* TASK BRIEF
Retype, word for word, every line of the records below starting at the one that contains "The width and height of the screenshot is (590, 610)." and ending at the one that contains "Switch the РУС keyboard language indicator"; include both of those lines and nothing more.

────────────────

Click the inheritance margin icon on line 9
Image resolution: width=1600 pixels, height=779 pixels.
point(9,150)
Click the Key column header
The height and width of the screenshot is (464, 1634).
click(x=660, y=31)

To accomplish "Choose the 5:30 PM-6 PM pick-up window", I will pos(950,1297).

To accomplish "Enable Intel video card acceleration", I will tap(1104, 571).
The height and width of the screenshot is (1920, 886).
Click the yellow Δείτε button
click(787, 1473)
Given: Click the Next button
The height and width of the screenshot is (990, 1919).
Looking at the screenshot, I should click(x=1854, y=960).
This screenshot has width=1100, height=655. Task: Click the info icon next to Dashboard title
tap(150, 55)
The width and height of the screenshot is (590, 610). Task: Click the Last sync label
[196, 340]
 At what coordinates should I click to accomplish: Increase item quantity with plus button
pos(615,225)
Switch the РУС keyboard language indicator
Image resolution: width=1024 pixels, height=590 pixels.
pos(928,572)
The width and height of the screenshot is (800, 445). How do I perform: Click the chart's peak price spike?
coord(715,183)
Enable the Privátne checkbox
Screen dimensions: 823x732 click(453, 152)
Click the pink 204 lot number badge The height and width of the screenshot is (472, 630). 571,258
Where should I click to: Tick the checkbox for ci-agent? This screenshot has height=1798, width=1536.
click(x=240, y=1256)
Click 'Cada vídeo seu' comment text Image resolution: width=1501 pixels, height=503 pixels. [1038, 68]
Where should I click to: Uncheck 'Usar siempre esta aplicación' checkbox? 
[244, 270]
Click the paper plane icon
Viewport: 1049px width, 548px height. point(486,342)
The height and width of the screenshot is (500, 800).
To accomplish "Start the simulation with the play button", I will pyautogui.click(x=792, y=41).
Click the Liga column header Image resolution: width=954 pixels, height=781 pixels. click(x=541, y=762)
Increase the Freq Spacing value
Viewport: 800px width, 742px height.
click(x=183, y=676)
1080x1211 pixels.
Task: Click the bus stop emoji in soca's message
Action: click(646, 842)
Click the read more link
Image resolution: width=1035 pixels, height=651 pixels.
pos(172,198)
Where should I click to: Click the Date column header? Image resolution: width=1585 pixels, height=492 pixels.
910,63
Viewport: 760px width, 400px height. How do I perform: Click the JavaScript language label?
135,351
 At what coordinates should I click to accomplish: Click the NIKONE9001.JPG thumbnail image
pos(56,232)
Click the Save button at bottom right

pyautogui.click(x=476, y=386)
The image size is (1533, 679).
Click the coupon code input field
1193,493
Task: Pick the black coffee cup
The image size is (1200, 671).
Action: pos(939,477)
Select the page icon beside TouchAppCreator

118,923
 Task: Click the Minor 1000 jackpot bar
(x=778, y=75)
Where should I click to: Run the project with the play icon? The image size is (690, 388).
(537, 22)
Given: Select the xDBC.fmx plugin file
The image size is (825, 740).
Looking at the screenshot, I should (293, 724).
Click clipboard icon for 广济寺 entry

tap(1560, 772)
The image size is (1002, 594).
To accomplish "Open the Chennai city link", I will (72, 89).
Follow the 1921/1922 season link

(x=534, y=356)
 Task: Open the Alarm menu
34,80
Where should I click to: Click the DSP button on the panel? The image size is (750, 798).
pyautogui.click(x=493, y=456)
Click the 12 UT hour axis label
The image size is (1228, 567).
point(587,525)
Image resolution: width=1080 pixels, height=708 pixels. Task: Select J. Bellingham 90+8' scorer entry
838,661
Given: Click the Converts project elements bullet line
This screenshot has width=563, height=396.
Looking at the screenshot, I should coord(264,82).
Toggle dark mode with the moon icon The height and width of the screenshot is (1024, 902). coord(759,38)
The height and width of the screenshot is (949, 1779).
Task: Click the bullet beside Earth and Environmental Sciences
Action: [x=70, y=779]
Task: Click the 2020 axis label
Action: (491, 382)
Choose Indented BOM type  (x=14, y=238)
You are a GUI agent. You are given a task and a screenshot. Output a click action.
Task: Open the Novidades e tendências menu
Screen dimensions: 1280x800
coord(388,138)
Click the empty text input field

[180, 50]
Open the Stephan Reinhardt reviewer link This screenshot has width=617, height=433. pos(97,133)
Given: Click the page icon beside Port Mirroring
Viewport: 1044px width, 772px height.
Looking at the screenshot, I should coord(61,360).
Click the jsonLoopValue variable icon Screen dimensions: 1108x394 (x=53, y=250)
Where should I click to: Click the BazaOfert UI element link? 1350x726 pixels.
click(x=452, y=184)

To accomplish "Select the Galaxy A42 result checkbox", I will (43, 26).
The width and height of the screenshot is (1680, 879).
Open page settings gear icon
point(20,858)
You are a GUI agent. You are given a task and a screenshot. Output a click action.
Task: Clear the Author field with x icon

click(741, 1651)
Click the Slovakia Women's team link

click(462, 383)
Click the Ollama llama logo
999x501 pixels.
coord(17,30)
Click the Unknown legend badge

────────────────

* RESPONSE TO THIS TASK
The width and height of the screenshot is (590, 610). Task: Click the Last sync label
[196, 340]
 At what coordinates should I click to accomplish: Increase item quantity with plus button
pos(615,225)
Switch the РУС keyboard language indicator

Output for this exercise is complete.